RECORD SET Start Marker

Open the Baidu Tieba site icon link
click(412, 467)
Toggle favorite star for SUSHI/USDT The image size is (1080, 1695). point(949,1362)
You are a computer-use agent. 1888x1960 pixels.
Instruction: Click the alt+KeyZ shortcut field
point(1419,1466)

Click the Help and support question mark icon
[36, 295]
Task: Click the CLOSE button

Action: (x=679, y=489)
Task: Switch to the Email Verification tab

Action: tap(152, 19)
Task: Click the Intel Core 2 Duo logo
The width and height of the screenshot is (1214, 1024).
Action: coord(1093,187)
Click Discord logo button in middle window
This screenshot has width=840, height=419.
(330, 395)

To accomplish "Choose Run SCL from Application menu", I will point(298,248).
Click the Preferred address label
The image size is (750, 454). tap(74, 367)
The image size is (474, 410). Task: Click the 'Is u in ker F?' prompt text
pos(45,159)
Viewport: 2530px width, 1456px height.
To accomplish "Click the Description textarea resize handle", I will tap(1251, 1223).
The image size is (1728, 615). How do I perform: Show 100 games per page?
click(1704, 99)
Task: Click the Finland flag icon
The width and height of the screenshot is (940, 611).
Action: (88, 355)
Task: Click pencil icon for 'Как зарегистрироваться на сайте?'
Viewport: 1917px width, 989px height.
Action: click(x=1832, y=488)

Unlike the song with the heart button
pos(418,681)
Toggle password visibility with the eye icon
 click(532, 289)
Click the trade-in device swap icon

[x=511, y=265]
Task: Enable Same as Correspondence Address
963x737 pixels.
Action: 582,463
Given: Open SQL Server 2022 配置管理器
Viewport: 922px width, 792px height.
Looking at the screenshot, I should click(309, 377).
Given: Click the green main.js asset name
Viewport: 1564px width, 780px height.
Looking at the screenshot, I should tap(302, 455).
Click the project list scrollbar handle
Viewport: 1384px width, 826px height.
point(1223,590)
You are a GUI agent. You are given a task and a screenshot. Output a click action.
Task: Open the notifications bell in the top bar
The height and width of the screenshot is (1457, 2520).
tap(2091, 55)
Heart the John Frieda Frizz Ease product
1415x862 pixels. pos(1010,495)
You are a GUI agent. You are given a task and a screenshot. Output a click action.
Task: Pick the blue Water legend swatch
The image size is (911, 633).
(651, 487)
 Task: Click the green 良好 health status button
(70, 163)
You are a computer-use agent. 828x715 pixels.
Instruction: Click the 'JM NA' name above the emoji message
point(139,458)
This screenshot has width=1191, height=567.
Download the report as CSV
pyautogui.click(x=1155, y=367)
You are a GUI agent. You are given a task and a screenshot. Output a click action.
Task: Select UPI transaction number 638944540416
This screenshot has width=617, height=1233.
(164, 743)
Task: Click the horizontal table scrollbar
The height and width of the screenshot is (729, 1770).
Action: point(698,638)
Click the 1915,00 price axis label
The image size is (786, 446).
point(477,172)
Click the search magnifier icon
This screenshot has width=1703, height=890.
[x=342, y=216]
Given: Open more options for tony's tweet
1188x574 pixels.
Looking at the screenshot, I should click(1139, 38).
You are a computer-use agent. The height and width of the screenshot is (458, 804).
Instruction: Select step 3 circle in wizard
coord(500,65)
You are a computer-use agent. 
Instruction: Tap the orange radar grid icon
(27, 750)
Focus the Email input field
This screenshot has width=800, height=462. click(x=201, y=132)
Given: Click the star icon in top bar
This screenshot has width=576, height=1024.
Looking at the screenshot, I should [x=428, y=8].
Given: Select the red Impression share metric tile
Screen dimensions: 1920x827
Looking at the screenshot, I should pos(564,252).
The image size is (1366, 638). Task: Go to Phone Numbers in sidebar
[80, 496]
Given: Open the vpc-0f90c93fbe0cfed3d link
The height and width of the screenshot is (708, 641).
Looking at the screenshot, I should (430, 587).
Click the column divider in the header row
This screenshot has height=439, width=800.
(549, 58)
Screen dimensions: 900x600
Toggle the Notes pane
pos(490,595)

RECORD SET End Marker

WHAT THE TASK REQUIRES :: Repeat the whole listing above, word for word.

RESPONSE BELOW ::
Open the Baidu Tieba site icon link
click(412, 467)
Toggle favorite star for SUSHI/USDT The image size is (1080, 1695). point(949,1362)
You are a computer-use agent. 1888x1960 pixels.
Instruction: Click the alt+KeyZ shortcut field
point(1419,1466)

Click the Help and support question mark icon
[36, 295]
Task: Click the CLOSE button

Action: (x=679, y=489)
Task: Switch to the Email Verification tab

Action: tap(152, 19)
Task: Click the Intel Core 2 Duo logo
The width and height of the screenshot is (1214, 1024).
Action: coord(1093,187)
Click Discord logo button in middle window
This screenshot has width=840, height=419.
(330, 395)

To accomplish "Choose Run SCL from Application menu", I will point(298,248).
Click the Preferred address label
The image size is (750, 454). tap(74, 367)
The image size is (474, 410). Task: Click the 'Is u in ker F?' prompt text
pos(45,159)
Viewport: 2530px width, 1456px height.
To accomplish "Click the Description textarea resize handle", I will tap(1251, 1223).
The image size is (1728, 615). How do I perform: Show 100 games per page?
click(1704, 99)
Task: Click the Finland flag icon
The width and height of the screenshot is (940, 611).
Action: (88, 355)
Task: Click pencil icon for 'Как зарегистрироваться на сайте?'
Viewport: 1917px width, 989px height.
Action: click(x=1832, y=488)

Unlike the song with the heart button
pos(418,681)
Toggle password visibility with the eye icon
 click(532, 289)
Click the trade-in device swap icon

[x=511, y=265]
Task: Enable Same as Correspondence Address
963x737 pixels.
Action: 582,463
Given: Open SQL Server 2022 配置管理器
Viewport: 922px width, 792px height.
Looking at the screenshot, I should click(309, 377).
Given: Click the green main.js asset name
Viewport: 1564px width, 780px height.
Looking at the screenshot, I should tap(302, 455).
Click the project list scrollbar handle
Viewport: 1384px width, 826px height.
point(1223,590)
You are a GUI agent. You are given a task and a screenshot. Output a click action.
Task: Open the notifications bell in the top bar
The height and width of the screenshot is (1457, 2520).
tap(2091, 55)
Heart the John Frieda Frizz Ease product
1415x862 pixels. pos(1010,495)
You are a GUI agent. You are given a task and a screenshot. Output a click action.
Task: Pick the blue Water legend swatch
The image size is (911, 633).
(651, 487)
 Task: Click the green 良好 health status button
(70, 163)
You are a computer-use agent. 828x715 pixels.
Instruction: Click the 'JM NA' name above the emoji message
point(139,458)
This screenshot has width=1191, height=567.
Download the report as CSV
pyautogui.click(x=1155, y=367)
You are a GUI agent. You are given a task and a screenshot. Output a click action.
Task: Select UPI transaction number 638944540416
This screenshot has width=617, height=1233.
(164, 743)
Task: Click the horizontal table scrollbar
The height and width of the screenshot is (729, 1770).
Action: point(698,638)
Click the 1915,00 price axis label
The image size is (786, 446).
point(477,172)
Click the search magnifier icon
This screenshot has width=1703, height=890.
[x=342, y=216]
Given: Open more options for tony's tweet
1188x574 pixels.
Looking at the screenshot, I should click(1139, 38).
You are a computer-use agent. The height and width of the screenshot is (458, 804).
Instruction: Select step 3 circle in wizard
coord(500,65)
You are a computer-use agent. 
Instruction: Tap the orange radar grid icon
(27, 750)
Focus the Email input field
This screenshot has width=800, height=462. click(x=201, y=132)
Given: Click the star icon in top bar
This screenshot has width=576, height=1024.
Looking at the screenshot, I should [x=428, y=8].
Given: Select the red Impression share metric tile
Screen dimensions: 1920x827
Looking at the screenshot, I should pos(564,252).
The image size is (1366, 638). Task: Go to Phone Numbers in sidebar
[80, 496]
Given: Open the vpc-0f90c93fbe0cfed3d link
The height and width of the screenshot is (708, 641).
Looking at the screenshot, I should (430, 587).
Click the column divider in the header row
This screenshot has height=439, width=800.
(549, 58)
Screen dimensions: 900x600
Toggle the Notes pane
pos(490,595)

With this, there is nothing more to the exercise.